24. The decision in Spence v. Commissioners of Inland Revenue also bears on the point. In that case the facts were as follows : In 1931 the appellant entered into a contract to sell certain shares, the transfer of the shares to the purchaser being completed in 1933; in 1939, the appellant, having successfully pleaded fraudulent misrepresentation on the part of the purchaser, obtained a decree where by the contract was reduced, the shares were re-transferred to the appellant, and the purchaser was ordered to pay him a lump sum being the difference between (i) the purchase price, which was repayable by the appellant with interest, together with a proportion of a loss suffered by the purchaser arising out of his possession of the shares, and (ii) a sum representing the dividends received by the purchaser while the shares stood in his name.
25. In the computation of th appellant's total income for purpose of surtax for the years 1936-37 to 1938-39, there were included amounts equal to the dividends received in those years by the purchaser of shares; on appeal, the appellant contended that those dividends when declared belonged to the purchaser and formed part of his income, and that the appellant had never in fact received the dividends, but had received under the decree a lump sum which could not be analysed into the elements taken into account in its ascertainment; the Special Commissioners decided that the effect of the decree was to revest the title to the shares and to the dividends in the appellant; they therefore confirmed the assessments.
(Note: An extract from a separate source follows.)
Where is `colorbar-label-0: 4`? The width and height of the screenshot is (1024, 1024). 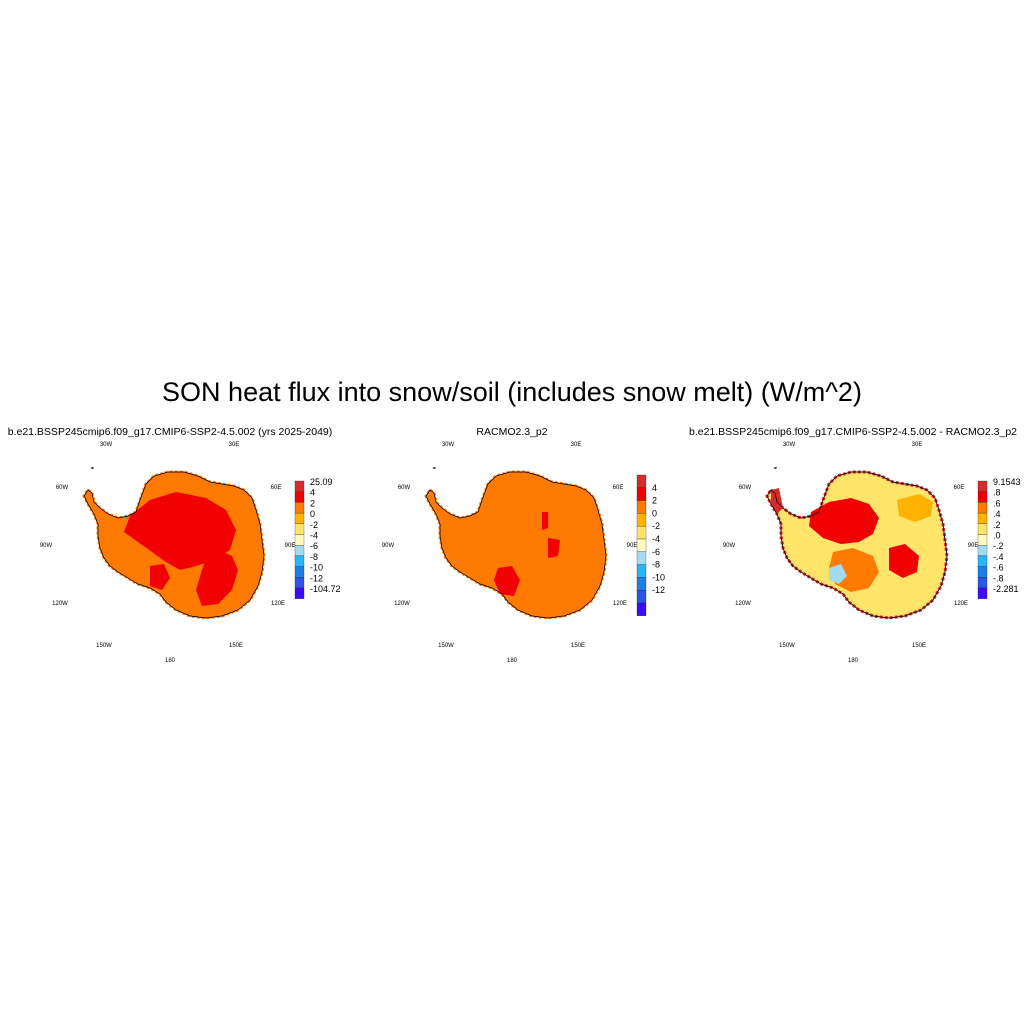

The court held that the amount of the dividends was properly included in the appellant's assessments to surtax.
26. From the foregoing, it is seen that for income-tax purpose what is relevant is the real income and not the nominal income. In other words, the person liable to pay tax on any item of income is the real owner and not the nominal owner.
27. The above principle is in no manner impaired by the provisions contained in section 18(5) read with section 16(2) of the 'Act', though those provisions have introduced some inconsistencies in the matter of the application of that principle.
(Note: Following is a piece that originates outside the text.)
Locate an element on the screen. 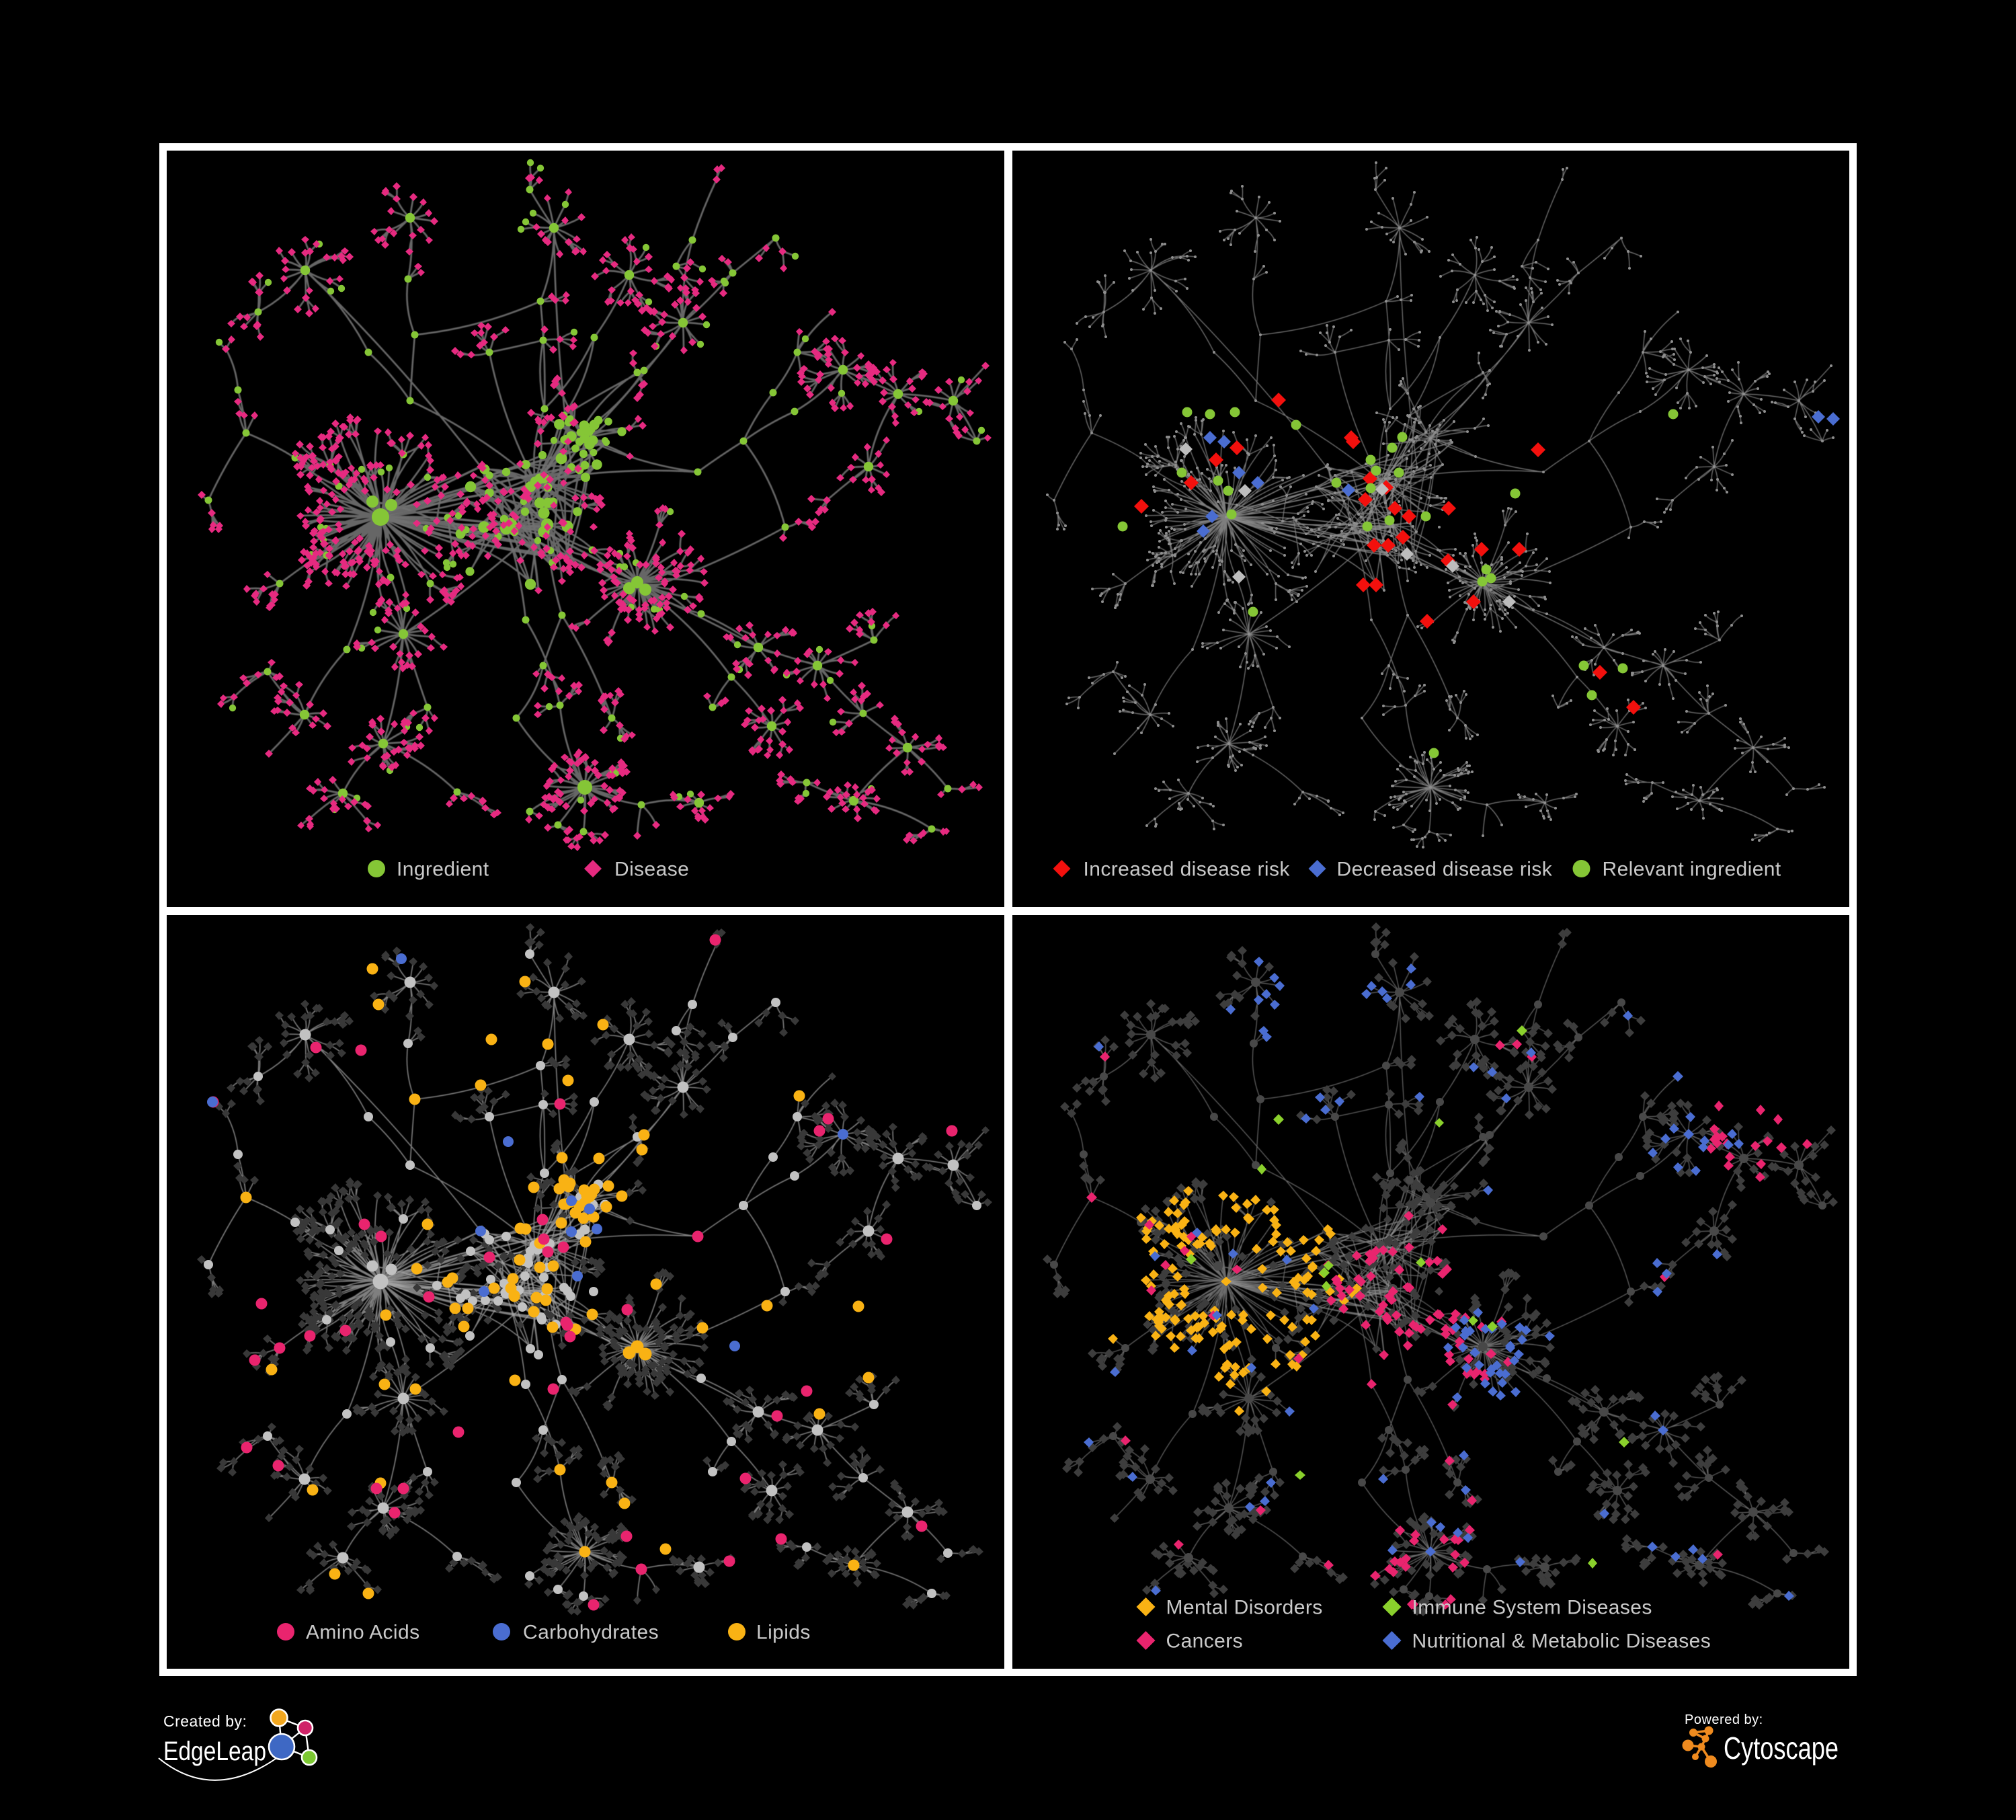  svg-text: Carbohydrates is located at coordinates (591, 1632).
28. For the reasons mentioned above, our answer to the question submitted to us that on the facts and circumstances of the case, the dividend income from the share standing in the name of Kishanchand Lunidasingh Bajaj shares acquired from the funds of the Hindu undivided family of which the said Kishanchand Lunidasingh Bajaj was the Karta was assessable in the hands of the assessee family.
29. The assessee to pay the costs of this reference. Advocate's fee Rs. 250.